Family cohesion, harmony, and healthy functioning are also implicated by other changes that attract less research attention. To illustrate, cross-cultural studies of families in Taiwan, Japan, and the United States (N = 5,386) have determined that differences in perceptions of parent and grandparent success are greater between generations than between cultures (Strom & Strom, 2002; Strom, Strom, Wang, et al., 1998). Accordingly, there is a great need to recognize that cohort populations may be more alike than are different age groups within the same nation or ethnicity. Appreciation of other cultures should expand to include an understanding of differences between generations within societies (Strom, Strom, Strom, Shen, & Beckert, 2004).
Generational differences in perception are motivating basic changes in Taiwanese family relationships. The custom has been that grandparents, parents, and children live together, guided by hierarchical governance based on gender and age. This practice is eroding because many young couples want their children brought up differently from the way they were raised. Therefore, parents are choosing to live apart from grandparents (Lee & Sun, 1995). This decision enables parents to feel less responsible for perpetuating some traditions, and minimizes interference from elders. The nuclear family presents parents with greater challenges for accountability and the need to respect the previously ignored views of children (Chen & Lester, 2002).
External sources have also motivated significant change in expectations of Taiwanese parents. Since 1997, the legislature has enacted a series of educational reforms intended to replace memory-dominated learning with creative thinking as the highest priority for classrooms (Lin, 1999; Republic of China Ministry of Education, 2001). Access to preschool and kindergarten is mandated, and legislation has placed parents on notice that their role includes becoming actively involved in helping to teach their children rather than assuming this task is reserved for teachers (Beckert, Strom, Strom, Yang, Huang, & Lin, 2004; Hwang, 2000). One aspect of these innovative reforms requires that schools provide continuous education for parents as their children advance from kindergarten through high school. The training of teachers is being revised to ensure that they understand how to collaborate with parents in adopting new methods for guiding children (Kuo, 2000; Sun-Lu, 2004).
The present study was conducted to help Taiwan schools implement the new policy of providing education for parents of adolescents. Parent classes are attended mostly by mothers, a practice that reflects the Asian tradition that they are the parent most responsible for child guidance and monitoring academic progress (Strom & Strom, 2002). Most Taiwanese mothers are employed and cannot be readily accessible to their children. Many try to compensate for their lack of time together by spending money on the children (Chen & Lester, 2002). This arrangement has given rise to a new type of growing up experience favoring western-made clothing, fast foods, modern music, Internet communication, and a preference for learning English or Japanese to gain a career advantage. Students exposed to these influences differ considerably from older relatives in their outlook about the future. They are inclined to believe that contemporary methods of doing things should replace some longstanding customs that have served as the mechanisms for imposing a uniform lifestyle on everyone (Buki, Ma, Strom, & Strom, 2003; Yang, 2001).
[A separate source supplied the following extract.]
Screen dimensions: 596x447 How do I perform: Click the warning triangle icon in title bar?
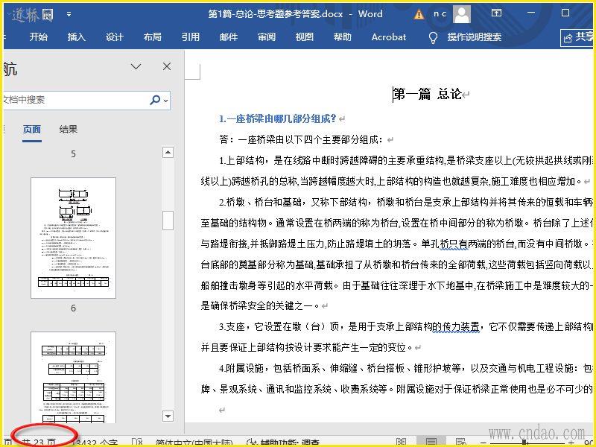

In order to implement the parent education policies, one approach is to provide information to Taiwanese mothers based upon their own observations and observations of their children on common areas of strength and learning needs. By allowing parents and adolescents to rely on the same criteria for assessing maternal (a) communication, (b) time management, (c) teaching, (d) frustration, (e) satisfaction, and (f) knowledge about adolescents as individuals, educators can gain a more accurate picture of mothers' relationships with their children. This methodology was applied previously in a series of studies involving culturally diverse groups of mothers from two-parent families in the United States and Japan. Criteria for parenting competence were identified for each group of African American, Hispanic, Caucasian, and Japanese mothers (Strom, Dohrmann et al., 2002; Strom & Strom, 2002; Strom, Van Marche, Beckert, Strom, Strom, & Griswold, 2003).